Reproduce every row below as a numbered list, omitting any blank lines.

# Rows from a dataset
------------------------------

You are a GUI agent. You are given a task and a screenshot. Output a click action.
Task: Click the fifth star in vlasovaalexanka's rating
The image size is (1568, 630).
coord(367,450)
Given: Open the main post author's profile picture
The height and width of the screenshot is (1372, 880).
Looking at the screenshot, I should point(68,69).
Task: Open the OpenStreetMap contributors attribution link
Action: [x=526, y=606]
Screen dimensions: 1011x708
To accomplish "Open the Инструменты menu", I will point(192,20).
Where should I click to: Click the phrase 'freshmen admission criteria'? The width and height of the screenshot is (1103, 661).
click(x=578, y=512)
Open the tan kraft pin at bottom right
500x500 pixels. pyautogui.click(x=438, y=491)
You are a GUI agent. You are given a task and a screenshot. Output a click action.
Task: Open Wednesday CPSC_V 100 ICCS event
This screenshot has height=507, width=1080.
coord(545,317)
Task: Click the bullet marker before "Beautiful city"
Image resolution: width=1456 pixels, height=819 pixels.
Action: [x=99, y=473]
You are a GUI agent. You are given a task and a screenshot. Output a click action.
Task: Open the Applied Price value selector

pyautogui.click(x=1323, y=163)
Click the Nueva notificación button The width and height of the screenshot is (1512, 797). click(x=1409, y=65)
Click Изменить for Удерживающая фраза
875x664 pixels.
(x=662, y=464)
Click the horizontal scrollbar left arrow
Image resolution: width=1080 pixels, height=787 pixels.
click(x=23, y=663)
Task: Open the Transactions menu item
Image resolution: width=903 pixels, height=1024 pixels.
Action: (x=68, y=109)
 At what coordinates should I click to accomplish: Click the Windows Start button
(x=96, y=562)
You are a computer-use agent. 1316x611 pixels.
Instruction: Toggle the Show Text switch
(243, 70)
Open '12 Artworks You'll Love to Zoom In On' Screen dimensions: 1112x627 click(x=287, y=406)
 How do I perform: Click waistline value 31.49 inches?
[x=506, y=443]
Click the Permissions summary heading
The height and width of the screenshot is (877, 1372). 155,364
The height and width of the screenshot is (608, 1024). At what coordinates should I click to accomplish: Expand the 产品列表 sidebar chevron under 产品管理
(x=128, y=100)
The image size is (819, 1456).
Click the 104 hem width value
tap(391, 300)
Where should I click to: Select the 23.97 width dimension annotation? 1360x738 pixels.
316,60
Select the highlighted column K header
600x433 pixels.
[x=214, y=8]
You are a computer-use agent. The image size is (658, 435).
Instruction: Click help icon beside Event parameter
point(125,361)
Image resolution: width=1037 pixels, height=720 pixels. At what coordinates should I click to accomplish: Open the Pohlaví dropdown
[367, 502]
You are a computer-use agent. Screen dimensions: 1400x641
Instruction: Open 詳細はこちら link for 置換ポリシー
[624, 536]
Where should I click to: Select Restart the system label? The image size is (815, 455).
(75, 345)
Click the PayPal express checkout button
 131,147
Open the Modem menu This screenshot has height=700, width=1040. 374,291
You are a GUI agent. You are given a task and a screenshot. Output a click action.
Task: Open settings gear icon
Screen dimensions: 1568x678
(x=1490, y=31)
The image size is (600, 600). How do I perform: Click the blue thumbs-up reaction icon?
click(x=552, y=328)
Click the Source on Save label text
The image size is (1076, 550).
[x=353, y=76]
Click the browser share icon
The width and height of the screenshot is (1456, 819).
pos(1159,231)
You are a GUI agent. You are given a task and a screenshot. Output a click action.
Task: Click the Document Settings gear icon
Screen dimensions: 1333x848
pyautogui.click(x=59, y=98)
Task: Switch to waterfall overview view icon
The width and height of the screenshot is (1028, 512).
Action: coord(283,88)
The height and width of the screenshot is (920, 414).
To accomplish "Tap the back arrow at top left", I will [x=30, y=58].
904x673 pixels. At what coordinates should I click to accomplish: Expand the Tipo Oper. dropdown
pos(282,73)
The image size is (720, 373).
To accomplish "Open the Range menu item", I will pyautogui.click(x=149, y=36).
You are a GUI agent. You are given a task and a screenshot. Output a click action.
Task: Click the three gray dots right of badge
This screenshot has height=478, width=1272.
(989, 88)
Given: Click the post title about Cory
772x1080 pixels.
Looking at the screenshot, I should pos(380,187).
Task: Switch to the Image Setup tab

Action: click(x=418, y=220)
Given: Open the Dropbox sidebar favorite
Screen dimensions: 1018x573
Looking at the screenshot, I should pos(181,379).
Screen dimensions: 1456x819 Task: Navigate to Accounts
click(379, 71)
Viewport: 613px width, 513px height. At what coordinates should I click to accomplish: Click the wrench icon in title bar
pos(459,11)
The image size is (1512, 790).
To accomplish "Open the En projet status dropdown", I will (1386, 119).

------------------------------

# Response to this exercise
1. You are a GUI agent. You are given a task and a screenshot. Output a click action.
2. Task: Click the fifth star in vlasovaalexanka's rating
3. The image size is (1568, 630).
4. coord(367,450)
5. Given: Open the main post author's profile picture
6. The height and width of the screenshot is (1372, 880).
7. Looking at the screenshot, I should point(68,69).
8. Task: Open the OpenStreetMap contributors attribution link
9. Action: [x=526, y=606]
10. Screen dimensions: 1011x708
11. To accomplish "Open the Инструменты menu", I will point(192,20).
12. Where should I click to: Click the phrase 'freshmen admission criteria'? The width and height of the screenshot is (1103, 661).
13. click(x=578, y=512)
14. Open the tan kraft pin at bottom right
15. 500x500 pixels. pyautogui.click(x=438, y=491)
16. You are a GUI agent. You are given a task and a screenshot. Output a click action.
17. Task: Open Wednesday CPSC_V 100 ICCS event
18. This screenshot has height=507, width=1080.
19. coord(545,317)
20. Task: Click the bullet marker before "Beautiful city"
21. Image resolution: width=1456 pixels, height=819 pixels.
22. Action: [x=99, y=473]
23. You are a GUI agent. You are given a task and a screenshot. Output a click action.
24. Task: Open the Applied Price value selector
25. pyautogui.click(x=1323, y=163)
26. Click the Nueva notificación button The width and height of the screenshot is (1512, 797). click(x=1409, y=65)
27. Click Изменить for Удерживающая фраза
28. 875x664 pixels.
29. (x=662, y=464)
30. Click the horizontal scrollbar left arrow
31. Image resolution: width=1080 pixels, height=787 pixels.
32. click(x=23, y=663)
33. Task: Open the Transactions menu item
34. Image resolution: width=903 pixels, height=1024 pixels.
35. Action: (x=68, y=109)
36.  At what coordinates should I click to accomplish: Click the Windows Start button
37. (x=96, y=562)
38. You are a computer-use agent. 1316x611 pixels.
39. Instruction: Toggle the Show Text switch
40. (243, 70)
41. Open '12 Artworks You'll Love to Zoom In On' Screen dimensions: 1112x627 click(x=287, y=406)
42.  How do I perform: Click waistline value 31.49 inches?
43. [x=506, y=443]
44. Click the Permissions summary heading
45. The height and width of the screenshot is (877, 1372). 155,364
46. The height and width of the screenshot is (608, 1024). At what coordinates should I click to accomplish: Expand the 产品列表 sidebar chevron under 产品管理
47. (x=128, y=100)
48. The image size is (819, 1456).
49. Click the 104 hem width value
50. tap(391, 300)
51. Where should I click to: Select the 23.97 width dimension annotation? 1360x738 pixels.
52. 316,60
53. Select the highlighted column K header
54. 600x433 pixels.
55. [x=214, y=8]
56. You are a computer-use agent. The image size is (658, 435).
57. Instruction: Click help icon beside Event parameter
58. point(125,361)
59. Image resolution: width=1037 pixels, height=720 pixels. At what coordinates should I click to accomplish: Open the Pohlaví dropdown
60. [367, 502]
61. You are a computer-use agent. Screen dimensions: 1400x641
62. Instruction: Open 詳細はこちら link for 置換ポリシー
63. [624, 536]
64. Where should I click to: Select Restart the system label? The image size is (815, 455).
65. (75, 345)
66. Click the PayPal express checkout button
67.  131,147
68. Open the Modem menu This screenshot has height=700, width=1040. 374,291
69. You are a GUI agent. You are given a task and a screenshot. Output a click action.
70. Task: Open settings gear icon
71. Screen dimensions: 1568x678
72. (x=1490, y=31)
73. The image size is (600, 600). How do I perform: Click the blue thumbs-up reaction icon?
74. click(x=552, y=328)
75. Click the Source on Save label text
76. The image size is (1076, 550).
77. [x=353, y=76]
78. Click the browser share icon
79. The width and height of the screenshot is (1456, 819).
80. pos(1159,231)
81. You are a GUI agent. You are given a task and a screenshot. Output a click action.
82. Task: Click the Document Settings gear icon
83. Screen dimensions: 1333x848
84. pyautogui.click(x=59, y=98)
85. Task: Switch to waterfall overview view icon
86. The width and height of the screenshot is (1028, 512).
87. Action: coord(283,88)
88. The height and width of the screenshot is (920, 414).
89. To accomplish "Tap the back arrow at top left", I will [x=30, y=58].
90. 904x673 pixels. At what coordinates should I click to accomplish: Expand the Tipo Oper. dropdown
91. pos(282,73)
92. The image size is (720, 373).
93. To accomplish "Open the Range menu item", I will pyautogui.click(x=149, y=36).
94. You are a GUI agent. You are given a task and a screenshot. Output a click action.
95. Task: Click the three gray dots right of badge
96. This screenshot has height=478, width=1272.
97. (989, 88)
98. Given: Click the post title about Cory
99. 772x1080 pixels.
100. Looking at the screenshot, I should pos(380,187).
101. Task: Switch to the Image Setup tab
102. Action: click(x=418, y=220)
103. Given: Open the Dropbox sidebar favorite
104. Screen dimensions: 1018x573
105. Looking at the screenshot, I should pos(181,379).
106. Screen dimensions: 1456x819 Task: Navigate to Accounts
107. click(379, 71)
108. Viewport: 613px width, 513px height. At what coordinates should I click to accomplish: Click the wrench icon in title bar
109. pos(459,11)
110. The image size is (1512, 790).
111. To accomplish "Open the En projet status dropdown", I will (1386, 119).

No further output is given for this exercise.